■ **AVAILABLE RECORDS**
************
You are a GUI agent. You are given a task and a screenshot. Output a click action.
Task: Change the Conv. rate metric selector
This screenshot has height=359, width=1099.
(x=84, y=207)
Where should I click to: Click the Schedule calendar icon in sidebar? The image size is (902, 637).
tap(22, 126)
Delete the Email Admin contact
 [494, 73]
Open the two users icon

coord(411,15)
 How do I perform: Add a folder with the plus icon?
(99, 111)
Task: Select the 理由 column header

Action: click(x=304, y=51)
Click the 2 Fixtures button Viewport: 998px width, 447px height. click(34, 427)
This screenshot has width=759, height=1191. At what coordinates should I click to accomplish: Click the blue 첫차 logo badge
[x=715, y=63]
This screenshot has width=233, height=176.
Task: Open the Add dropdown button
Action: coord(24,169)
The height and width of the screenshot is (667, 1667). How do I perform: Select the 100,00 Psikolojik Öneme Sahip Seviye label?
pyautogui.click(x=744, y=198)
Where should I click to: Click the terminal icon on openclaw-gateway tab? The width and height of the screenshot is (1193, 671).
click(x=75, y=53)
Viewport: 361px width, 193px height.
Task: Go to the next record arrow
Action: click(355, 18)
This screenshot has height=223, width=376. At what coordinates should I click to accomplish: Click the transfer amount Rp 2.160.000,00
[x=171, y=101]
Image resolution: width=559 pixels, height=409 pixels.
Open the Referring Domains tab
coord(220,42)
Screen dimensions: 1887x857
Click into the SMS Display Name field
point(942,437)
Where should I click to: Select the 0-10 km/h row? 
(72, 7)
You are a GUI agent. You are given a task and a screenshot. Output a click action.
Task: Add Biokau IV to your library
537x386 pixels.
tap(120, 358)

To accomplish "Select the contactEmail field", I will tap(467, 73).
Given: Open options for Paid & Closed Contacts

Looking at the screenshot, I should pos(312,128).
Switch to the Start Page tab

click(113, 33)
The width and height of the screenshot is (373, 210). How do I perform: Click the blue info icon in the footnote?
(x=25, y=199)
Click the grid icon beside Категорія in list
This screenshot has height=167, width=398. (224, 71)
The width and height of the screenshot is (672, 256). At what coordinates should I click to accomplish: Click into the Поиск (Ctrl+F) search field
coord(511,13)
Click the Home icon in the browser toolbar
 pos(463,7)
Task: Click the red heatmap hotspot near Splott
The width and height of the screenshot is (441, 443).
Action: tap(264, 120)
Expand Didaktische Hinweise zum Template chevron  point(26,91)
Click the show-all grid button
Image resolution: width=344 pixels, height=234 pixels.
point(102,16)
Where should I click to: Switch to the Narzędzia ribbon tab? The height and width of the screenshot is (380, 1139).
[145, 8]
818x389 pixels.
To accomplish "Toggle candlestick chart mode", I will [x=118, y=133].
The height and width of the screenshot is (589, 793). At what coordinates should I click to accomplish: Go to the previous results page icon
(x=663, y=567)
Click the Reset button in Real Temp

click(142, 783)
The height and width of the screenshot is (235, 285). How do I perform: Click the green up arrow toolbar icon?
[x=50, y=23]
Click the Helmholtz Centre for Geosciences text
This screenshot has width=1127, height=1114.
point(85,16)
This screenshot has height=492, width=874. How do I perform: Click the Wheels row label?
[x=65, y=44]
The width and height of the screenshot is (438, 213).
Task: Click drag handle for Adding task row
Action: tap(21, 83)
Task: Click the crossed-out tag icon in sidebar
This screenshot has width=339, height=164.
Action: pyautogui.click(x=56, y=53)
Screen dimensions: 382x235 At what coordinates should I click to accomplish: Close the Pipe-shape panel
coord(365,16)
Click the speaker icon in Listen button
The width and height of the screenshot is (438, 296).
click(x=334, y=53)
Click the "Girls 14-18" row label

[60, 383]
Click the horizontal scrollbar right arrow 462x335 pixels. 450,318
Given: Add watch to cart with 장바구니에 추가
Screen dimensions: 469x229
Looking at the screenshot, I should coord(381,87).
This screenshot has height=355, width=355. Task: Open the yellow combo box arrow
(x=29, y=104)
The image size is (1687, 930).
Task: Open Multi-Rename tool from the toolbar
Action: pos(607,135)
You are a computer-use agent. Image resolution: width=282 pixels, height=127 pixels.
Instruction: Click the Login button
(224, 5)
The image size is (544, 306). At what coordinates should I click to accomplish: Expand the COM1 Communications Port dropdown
************
■ **WRITTEN EXERCISE**
Copy every row above word for word, changing nothing.

■ **SOLUTION FOR THIS EXERCISE**
You are a GUI agent. You are given a task and a screenshot. Output a click action.
Task: Change the Conv. rate metric selector
This screenshot has height=359, width=1099.
(x=84, y=207)
Where should I click to: Click the Schedule calendar icon in sidebar? The image size is (902, 637).
tap(22, 126)
Delete the Email Admin contact
 [494, 73]
Open the two users icon

coord(411,15)
 How do I perform: Add a folder with the plus icon?
(99, 111)
Task: Select the 理由 column header

Action: click(x=304, y=51)
Click the 2 Fixtures button Viewport: 998px width, 447px height. click(34, 427)
This screenshot has width=759, height=1191. At what coordinates should I click to accomplish: Click the blue 첫차 logo badge
[x=715, y=63]
This screenshot has width=233, height=176.
Task: Open the Add dropdown button
Action: coord(24,169)
The height and width of the screenshot is (667, 1667). How do I perform: Select the 100,00 Psikolojik Öneme Sahip Seviye label?
pyautogui.click(x=744, y=198)
Where should I click to: Click the terminal icon on openclaw-gateway tab? The width and height of the screenshot is (1193, 671).
click(x=75, y=53)
Viewport: 361px width, 193px height.
Task: Go to the next record arrow
Action: click(355, 18)
This screenshot has height=223, width=376. At what coordinates should I click to accomplish: Click the transfer amount Rp 2.160.000,00
[x=171, y=101]
Image resolution: width=559 pixels, height=409 pixels.
Open the Referring Domains tab
coord(220,42)
Screen dimensions: 1887x857
Click into the SMS Display Name field
point(942,437)
Where should I click to: Select the 0-10 km/h row? 
(72, 7)
You are a GUI agent. You are given a task and a screenshot. Output a click action.
Task: Add Biokau IV to your library
537x386 pixels.
tap(120, 358)

To accomplish "Select the contactEmail field", I will tap(467, 73).
Given: Open options for Paid & Closed Contacts

Looking at the screenshot, I should pos(312,128).
Switch to the Start Page tab

click(113, 33)
The width and height of the screenshot is (373, 210). How do I perform: Click the blue info icon in the footnote?
(x=25, y=199)
Click the grid icon beside Категорія in list
This screenshot has height=167, width=398. (224, 71)
The width and height of the screenshot is (672, 256). At what coordinates should I click to accomplish: Click into the Поиск (Ctrl+F) search field
coord(511,13)
Click the Home icon in the browser toolbar
 pos(463,7)
Task: Click the red heatmap hotspot near Splott
The width and height of the screenshot is (441, 443).
Action: tap(264, 120)
Expand Didaktische Hinweise zum Template chevron  point(26,91)
Click the show-all grid button
Image resolution: width=344 pixels, height=234 pixels.
point(102,16)
Where should I click to: Switch to the Narzędzia ribbon tab? The height and width of the screenshot is (380, 1139).
[145, 8]
818x389 pixels.
To accomplish "Toggle candlestick chart mode", I will [x=118, y=133].
The height and width of the screenshot is (589, 793). At what coordinates should I click to accomplish: Go to the previous results page icon
(x=663, y=567)
Click the Reset button in Real Temp

click(142, 783)
The height and width of the screenshot is (235, 285). How do I perform: Click the green up arrow toolbar icon?
[x=50, y=23]
Click the Helmholtz Centre for Geosciences text
This screenshot has width=1127, height=1114.
point(85,16)
This screenshot has height=492, width=874. How do I perform: Click the Wheels row label?
[x=65, y=44]
The width and height of the screenshot is (438, 213).
Task: Click drag handle for Adding task row
Action: tap(21, 83)
Task: Click the crossed-out tag icon in sidebar
This screenshot has width=339, height=164.
Action: pyautogui.click(x=56, y=53)
Screen dimensions: 382x235 At what coordinates should I click to accomplish: Close the Pipe-shape panel
coord(365,16)
Click the speaker icon in Listen button
The width and height of the screenshot is (438, 296).
click(x=334, y=53)
Click the "Girls 14-18" row label

[60, 383]
Click the horizontal scrollbar right arrow 462x335 pixels. 450,318
Given: Add watch to cart with 장바구니에 추가
Screen dimensions: 469x229
Looking at the screenshot, I should coord(381,87).
This screenshot has height=355, width=355. Task: Open the yellow combo box arrow
(x=29, y=104)
The image size is (1687, 930).
Task: Open Multi-Rename tool from the toolbar
Action: pos(607,135)
You are a computer-use agent. Image resolution: width=282 pixels, height=127 pixels.
Instruction: Click the Login button
(224, 5)
The image size is (544, 306). At what coordinates should I click to accomplish: Expand the COM1 Communications Port dropdown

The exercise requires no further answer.